### What is expected
Copy out all of the rows below, swapping every "Where should I click to:" for "Where do I click to:" and changing nothing else.

### Data in this exercise

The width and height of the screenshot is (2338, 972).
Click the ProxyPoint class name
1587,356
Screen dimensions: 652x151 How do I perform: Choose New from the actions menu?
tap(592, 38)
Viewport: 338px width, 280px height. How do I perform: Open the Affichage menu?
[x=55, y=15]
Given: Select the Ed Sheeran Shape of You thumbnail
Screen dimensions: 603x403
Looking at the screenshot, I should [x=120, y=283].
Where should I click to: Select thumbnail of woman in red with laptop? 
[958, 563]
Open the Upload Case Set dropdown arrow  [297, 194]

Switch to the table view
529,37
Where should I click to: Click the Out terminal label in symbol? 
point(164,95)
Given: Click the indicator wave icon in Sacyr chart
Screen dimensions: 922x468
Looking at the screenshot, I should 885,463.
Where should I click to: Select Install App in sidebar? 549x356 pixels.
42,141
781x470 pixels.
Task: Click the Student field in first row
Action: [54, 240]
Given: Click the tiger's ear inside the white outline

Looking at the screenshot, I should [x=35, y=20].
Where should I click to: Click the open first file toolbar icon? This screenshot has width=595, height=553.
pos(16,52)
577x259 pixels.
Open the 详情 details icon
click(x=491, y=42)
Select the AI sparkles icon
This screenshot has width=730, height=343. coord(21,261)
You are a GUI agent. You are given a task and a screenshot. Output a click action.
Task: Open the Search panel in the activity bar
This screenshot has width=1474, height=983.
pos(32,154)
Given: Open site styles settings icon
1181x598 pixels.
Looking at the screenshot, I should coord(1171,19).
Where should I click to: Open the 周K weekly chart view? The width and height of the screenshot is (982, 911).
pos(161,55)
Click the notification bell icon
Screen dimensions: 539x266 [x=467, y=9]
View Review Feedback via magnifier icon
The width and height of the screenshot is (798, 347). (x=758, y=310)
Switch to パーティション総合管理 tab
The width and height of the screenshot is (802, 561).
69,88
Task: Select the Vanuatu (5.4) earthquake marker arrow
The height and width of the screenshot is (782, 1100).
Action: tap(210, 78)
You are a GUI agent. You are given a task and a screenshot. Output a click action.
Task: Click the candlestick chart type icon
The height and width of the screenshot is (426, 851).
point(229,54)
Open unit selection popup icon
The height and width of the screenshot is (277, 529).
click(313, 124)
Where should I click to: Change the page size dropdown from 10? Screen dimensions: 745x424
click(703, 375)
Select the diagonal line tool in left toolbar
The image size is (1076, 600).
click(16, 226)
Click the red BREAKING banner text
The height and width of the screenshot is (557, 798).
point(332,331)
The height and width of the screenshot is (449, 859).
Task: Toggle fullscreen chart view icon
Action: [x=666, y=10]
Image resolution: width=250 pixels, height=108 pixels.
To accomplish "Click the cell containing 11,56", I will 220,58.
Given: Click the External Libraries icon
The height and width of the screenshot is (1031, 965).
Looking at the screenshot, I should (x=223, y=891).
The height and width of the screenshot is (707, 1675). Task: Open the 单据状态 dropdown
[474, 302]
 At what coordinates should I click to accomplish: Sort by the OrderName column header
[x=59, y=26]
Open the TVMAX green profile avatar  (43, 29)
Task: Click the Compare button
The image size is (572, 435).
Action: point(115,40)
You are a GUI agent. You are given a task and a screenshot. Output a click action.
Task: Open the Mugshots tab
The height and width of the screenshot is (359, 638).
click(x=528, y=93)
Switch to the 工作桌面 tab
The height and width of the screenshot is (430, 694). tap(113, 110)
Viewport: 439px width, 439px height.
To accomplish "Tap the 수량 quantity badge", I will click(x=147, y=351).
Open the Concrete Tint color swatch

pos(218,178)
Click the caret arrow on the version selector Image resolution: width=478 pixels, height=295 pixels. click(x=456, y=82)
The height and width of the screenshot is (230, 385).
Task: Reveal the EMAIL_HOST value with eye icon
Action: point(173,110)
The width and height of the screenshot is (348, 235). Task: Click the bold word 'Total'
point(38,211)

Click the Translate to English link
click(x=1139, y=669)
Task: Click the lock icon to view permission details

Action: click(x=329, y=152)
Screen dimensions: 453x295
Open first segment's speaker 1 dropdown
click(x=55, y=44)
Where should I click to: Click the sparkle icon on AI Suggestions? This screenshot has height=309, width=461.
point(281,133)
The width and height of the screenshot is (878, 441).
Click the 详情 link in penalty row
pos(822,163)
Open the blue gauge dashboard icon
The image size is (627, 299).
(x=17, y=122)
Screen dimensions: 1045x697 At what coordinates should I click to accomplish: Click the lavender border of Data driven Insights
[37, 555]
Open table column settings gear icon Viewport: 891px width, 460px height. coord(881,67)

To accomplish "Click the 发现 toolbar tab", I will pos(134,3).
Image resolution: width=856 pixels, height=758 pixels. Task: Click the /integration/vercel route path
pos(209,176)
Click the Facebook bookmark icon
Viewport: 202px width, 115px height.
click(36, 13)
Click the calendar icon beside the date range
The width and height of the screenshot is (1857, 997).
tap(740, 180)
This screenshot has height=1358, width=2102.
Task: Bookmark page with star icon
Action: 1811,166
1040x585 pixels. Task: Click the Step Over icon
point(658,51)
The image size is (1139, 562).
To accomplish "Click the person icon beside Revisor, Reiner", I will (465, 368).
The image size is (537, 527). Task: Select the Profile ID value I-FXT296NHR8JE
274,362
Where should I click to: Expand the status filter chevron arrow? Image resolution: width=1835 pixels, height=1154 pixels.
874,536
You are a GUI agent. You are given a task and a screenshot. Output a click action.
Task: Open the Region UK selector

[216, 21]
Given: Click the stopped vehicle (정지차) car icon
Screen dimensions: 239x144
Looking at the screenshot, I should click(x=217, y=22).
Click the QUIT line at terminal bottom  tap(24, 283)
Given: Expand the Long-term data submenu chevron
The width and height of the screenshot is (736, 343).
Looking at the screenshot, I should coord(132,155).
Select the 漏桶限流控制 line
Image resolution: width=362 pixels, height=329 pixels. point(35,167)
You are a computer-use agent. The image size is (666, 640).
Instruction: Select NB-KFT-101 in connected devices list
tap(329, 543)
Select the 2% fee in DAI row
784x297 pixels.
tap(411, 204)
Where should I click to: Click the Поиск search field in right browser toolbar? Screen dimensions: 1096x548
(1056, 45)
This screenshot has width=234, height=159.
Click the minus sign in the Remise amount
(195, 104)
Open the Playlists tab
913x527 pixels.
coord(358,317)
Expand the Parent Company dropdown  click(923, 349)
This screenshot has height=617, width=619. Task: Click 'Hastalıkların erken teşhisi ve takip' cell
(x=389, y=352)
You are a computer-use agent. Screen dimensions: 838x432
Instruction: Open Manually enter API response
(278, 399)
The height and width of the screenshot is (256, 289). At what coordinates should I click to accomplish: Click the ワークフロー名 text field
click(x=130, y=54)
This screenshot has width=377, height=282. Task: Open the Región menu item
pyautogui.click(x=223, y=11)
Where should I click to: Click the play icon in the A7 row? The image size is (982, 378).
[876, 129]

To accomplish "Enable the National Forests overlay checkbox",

### The completed task
The width and height of the screenshot is (2338, 972).
Click the ProxyPoint class name
1587,356
Screen dimensions: 652x151 How do I perform: Choose New from the actions menu?
tap(592, 38)
Viewport: 338px width, 280px height. How do I perform: Open the Affichage menu?
[x=55, y=15]
Given: Select the Ed Sheeran Shape of You thumbnail
Screen dimensions: 603x403
Looking at the screenshot, I should [x=120, y=283].
Where do I click to: Select thumbnail of woman in red with laptop? 
[958, 563]
Open the Upload Case Set dropdown arrow  [297, 194]

Switch to the table view
529,37
Where do I click to: Click the Out terminal label in symbol? 
point(164,95)
Given: Click the indicator wave icon in Sacyr chart
Screen dimensions: 922x468
Looking at the screenshot, I should 885,463.
Where do I click to: Select Install App in sidebar? 549x356 pixels.
42,141
781x470 pixels.
Task: Click the Student field in first row
Action: [54, 240]
Given: Click the tiger's ear inside the white outline

Looking at the screenshot, I should [x=35, y=20].
Where do I click to: Click the open first file toolbar icon? This screenshot has width=595, height=553.
pos(16,52)
577x259 pixels.
Open the 详情 details icon
click(x=491, y=42)
Select the AI sparkles icon
This screenshot has width=730, height=343. coord(21,261)
You are a GUI agent. You are given a task and a screenshot. Output a click action.
Task: Open the Search panel in the activity bar
This screenshot has width=1474, height=983.
pos(32,154)
Given: Open site styles settings icon
1181x598 pixels.
Looking at the screenshot, I should coord(1171,19).
Where do I click to: Open the 周K weekly chart view? The width and height of the screenshot is (982, 911).
pos(161,55)
Click the notification bell icon
Screen dimensions: 539x266 [x=467, y=9]
View Review Feedback via magnifier icon
The width and height of the screenshot is (798, 347). (x=758, y=310)
Switch to パーティション総合管理 tab
The width and height of the screenshot is (802, 561).
69,88
Task: Select the Vanuatu (5.4) earthquake marker arrow
The height and width of the screenshot is (782, 1100).
Action: tap(210, 78)
You are a GUI agent. You are given a task and a screenshot. Output a click action.
Task: Click the candlestick chart type icon
The height and width of the screenshot is (426, 851).
point(229,54)
Open unit selection popup icon
The height and width of the screenshot is (277, 529).
click(313, 124)
Where do I click to: Change the page size dropdown from 10? Screen dimensions: 745x424
click(703, 375)
Select the diagonal line tool in left toolbar
The image size is (1076, 600).
click(16, 226)
Click the red BREAKING banner text
The height and width of the screenshot is (557, 798).
point(332,331)
The height and width of the screenshot is (449, 859).
Task: Toggle fullscreen chart view icon
Action: [x=666, y=10]
Image resolution: width=250 pixels, height=108 pixels.
To accomplish "Click the cell containing 11,56", I will 220,58.
Given: Click the External Libraries icon
The height and width of the screenshot is (1031, 965).
Looking at the screenshot, I should (x=223, y=891).
The height and width of the screenshot is (707, 1675). Task: Open the 单据状态 dropdown
[474, 302]
 At what coordinates should I click to accomplish: Sort by the OrderName column header
[x=59, y=26]
Open the TVMAX green profile avatar  (43, 29)
Task: Click the Compare button
The image size is (572, 435).
Action: point(115,40)
You are a GUI agent. You are given a task and a screenshot. Output a click action.
Task: Open the Mugshots tab
The height and width of the screenshot is (359, 638).
click(x=528, y=93)
Switch to the 工作桌面 tab
The height and width of the screenshot is (430, 694). tap(113, 110)
Viewport: 439px width, 439px height.
To accomplish "Tap the 수량 quantity badge", I will click(x=147, y=351).
Open the Concrete Tint color swatch

pos(218,178)
Click the caret arrow on the version selector Image resolution: width=478 pixels, height=295 pixels. click(x=456, y=82)
The height and width of the screenshot is (230, 385).
Task: Reveal the EMAIL_HOST value with eye icon
Action: point(173,110)
The width and height of the screenshot is (348, 235). Task: Click the bold word 'Total'
point(38,211)

Click the Translate to English link
click(x=1139, y=669)
Task: Click the lock icon to view permission details

Action: click(x=329, y=152)
Screen dimensions: 453x295
Open first segment's speaker 1 dropdown
click(x=55, y=44)
Where do I click to: Click the sparkle icon on AI Suggestions? This screenshot has height=309, width=461.
point(281,133)
The width and height of the screenshot is (878, 441).
Click the 详情 link in penalty row
pos(822,163)
Open the blue gauge dashboard icon
The image size is (627, 299).
(x=17, y=122)
Screen dimensions: 1045x697 At what coordinates should I click to accomplish: Click the lavender border of Data driven Insights
[37, 555]
Open table column settings gear icon Viewport: 891px width, 460px height. coord(881,67)

To accomplish "Click the 发现 toolbar tab", I will pos(134,3).
Image resolution: width=856 pixels, height=758 pixels. Task: Click the /integration/vercel route path
pos(209,176)
Click the Facebook bookmark icon
Viewport: 202px width, 115px height.
click(36, 13)
Click the calendar icon beside the date range
The width and height of the screenshot is (1857, 997).
tap(740, 180)
This screenshot has height=1358, width=2102.
Task: Bookmark page with star icon
Action: 1811,166
1040x585 pixels. Task: Click the Step Over icon
point(658,51)
The image size is (1139, 562).
To accomplish "Click the person icon beside Revisor, Reiner", I will (465, 368).
The image size is (537, 527). Task: Select the Profile ID value I-FXT296NHR8JE
274,362
Where do I click to: Expand the status filter chevron arrow? Image resolution: width=1835 pixels, height=1154 pixels.
874,536
You are a GUI agent. You are given a task and a screenshot. Output a click action.
Task: Open the Region UK selector

[216, 21]
Given: Click the stopped vehicle (정지차) car icon
Screen dimensions: 239x144
Looking at the screenshot, I should click(x=217, y=22).
Click the QUIT line at terminal bottom  tap(24, 283)
Given: Expand the Long-term data submenu chevron
The width and height of the screenshot is (736, 343).
Looking at the screenshot, I should coord(132,155).
Select the 漏桶限流控制 line
Image resolution: width=362 pixels, height=329 pixels. point(35,167)
You are a computer-use agent. The image size is (666, 640).
Instruction: Select NB-KFT-101 in connected devices list
tap(329, 543)
Select the 2% fee in DAI row
784x297 pixels.
tap(411, 204)
Where do I click to: Click the Поиск search field in right browser toolbar? Screen dimensions: 1096x548
(1056, 45)
This screenshot has width=234, height=159.
Click the minus sign in the Remise amount
(195, 104)
Open the Playlists tab
913x527 pixels.
coord(358,317)
Expand the Parent Company dropdown  click(923, 349)
This screenshot has height=617, width=619. Task: Click 'Hastalıkların erken teşhisi ve takip' cell
(x=389, y=352)
You are a computer-use agent. Screen dimensions: 838x432
Instruction: Open Manually enter API response
(278, 399)
The height and width of the screenshot is (256, 289). At what coordinates should I click to accomplish: Click the ワークフロー名 text field
click(x=130, y=54)
This screenshot has width=377, height=282. Task: Open the Región menu item
pyautogui.click(x=223, y=11)
Where do I click to: Click the play icon in the A7 row? The image size is (982, 378).
[876, 129]

To accomplish "Enable the National Forests overlay checkbox",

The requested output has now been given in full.